Colorado voters chose to legalize marijuana for recreational use in 2012, and the findings represent a cautionary tale for states that have voted or will be voting on this issue.

“In 2009 there was a big change. In that year, the Department of Justice instructed federal prosecutors not to focus on individuals who were in compliance with state marijuana laws. People no longer had to worry about getting in trouble with the [Drug Enforcement Administration],” Dr Davis told Clinical Pain Advisor.

A Change in Public Perception

Analysis of Colorado records showed that poison control calls for marijuana increased by 0.8% per month after 2009 (95% CI, 0.2 – 1.4%; P <.01, and hospital discharges coded as marijuana dependence increased 1% each month from 2007 to 2013 (95% CI, 0.8 – 1.1%, P < .001).

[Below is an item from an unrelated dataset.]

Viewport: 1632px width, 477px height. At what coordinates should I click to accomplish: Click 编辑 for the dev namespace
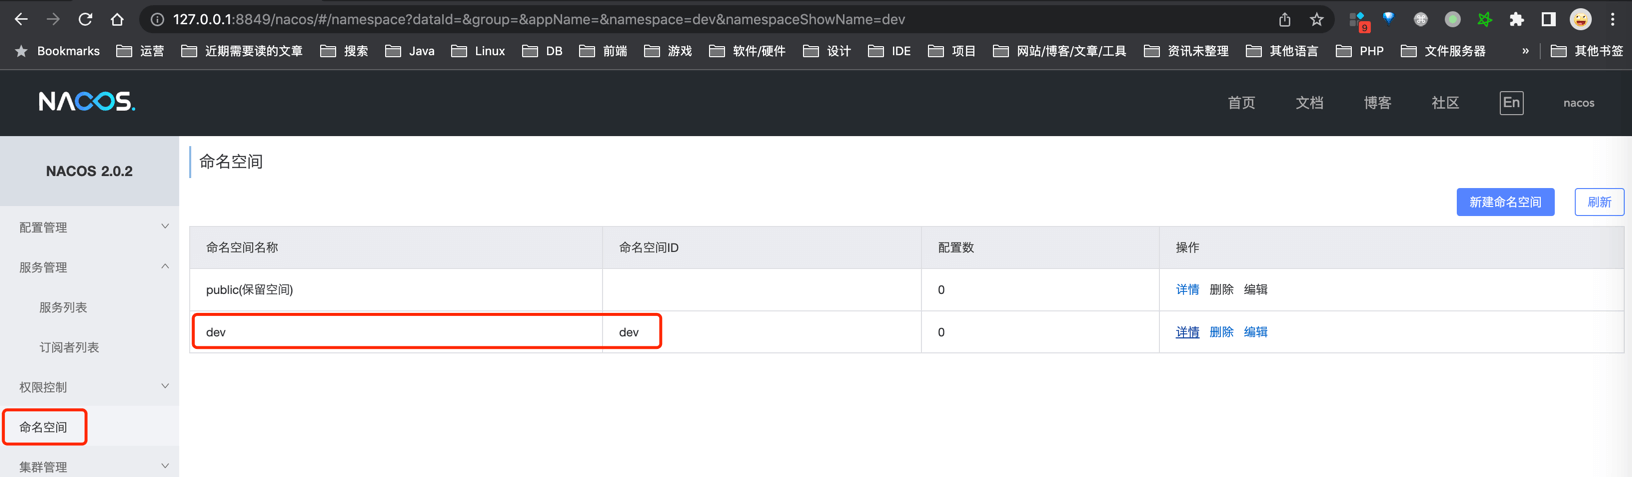pyautogui.click(x=1255, y=332)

The monthly number of applications for medical marijuana increased more than 20-fold in 2009 alone, from 495 in January to over 10,000 by December. Significantly, there was 1 dependency-related hospital discharge for every 3.159 (95% CI, 2.465 – 3853; P < .001) medical marijuana applications.

Admissions for marijuana dependence treatment showed the opposite trend, decreasing by 0.7% (95% CI, 0.9 – 0.5%, P < .001) per month after 2009, accompanied by a 26% decrease in marijuana arrests (95% CI, 31.1 – 20.3%, P < .001).

“The decrease in treatment probably reflects the decrease in arrests [and] mandatory treatment sentencing. It was probably not a personal choice to avoid treatment,” Dr Davis explained.

“When taken with changes suggesting a decrease in the perceived risk of marijuana, these factors may mark increased use and increased acceptance of marijuana,” the authors noted.